TASK: Exactly the lines below from the one with "Viewport: 870px width, 618px height." up to and including the one with "Click ONT Software Version 1 value" make up the answer, with nothing else added.

INFORMATION SUPPLIED:
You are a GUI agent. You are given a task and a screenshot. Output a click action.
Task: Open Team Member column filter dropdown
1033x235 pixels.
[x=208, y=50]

---

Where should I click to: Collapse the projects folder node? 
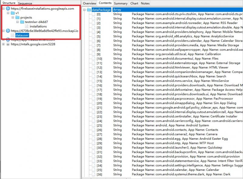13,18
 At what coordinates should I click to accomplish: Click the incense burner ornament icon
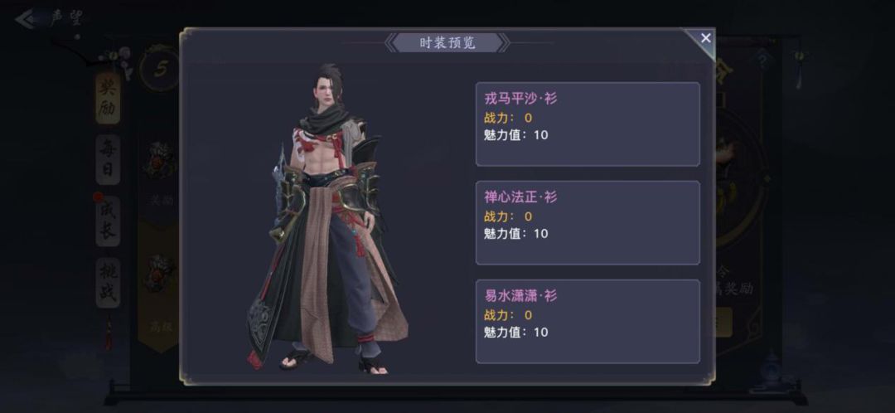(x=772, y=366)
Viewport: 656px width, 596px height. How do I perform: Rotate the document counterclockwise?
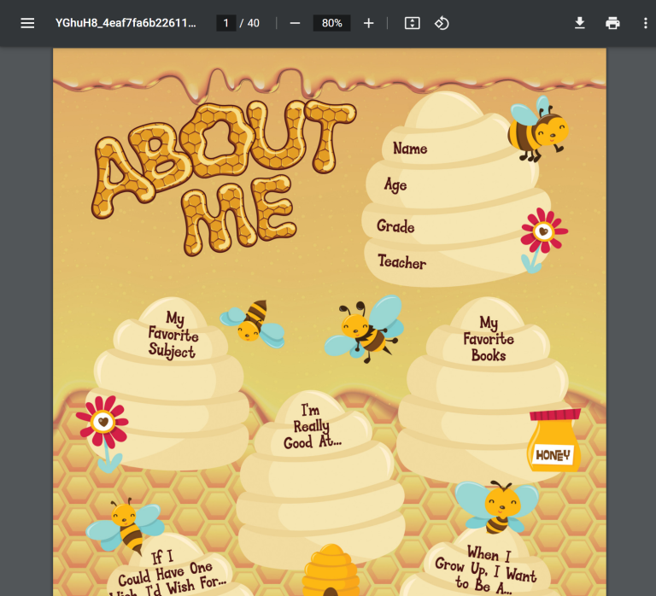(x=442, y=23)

==

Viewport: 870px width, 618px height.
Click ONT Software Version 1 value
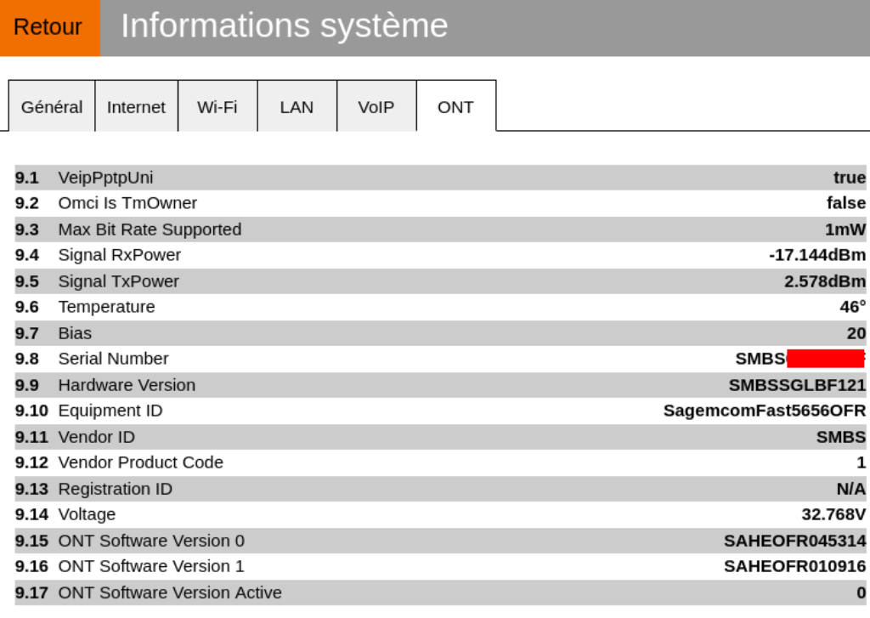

RESULT OF THE TASK:
Viewport: 870px width, 618px height.
Click ONT Software Version 1 value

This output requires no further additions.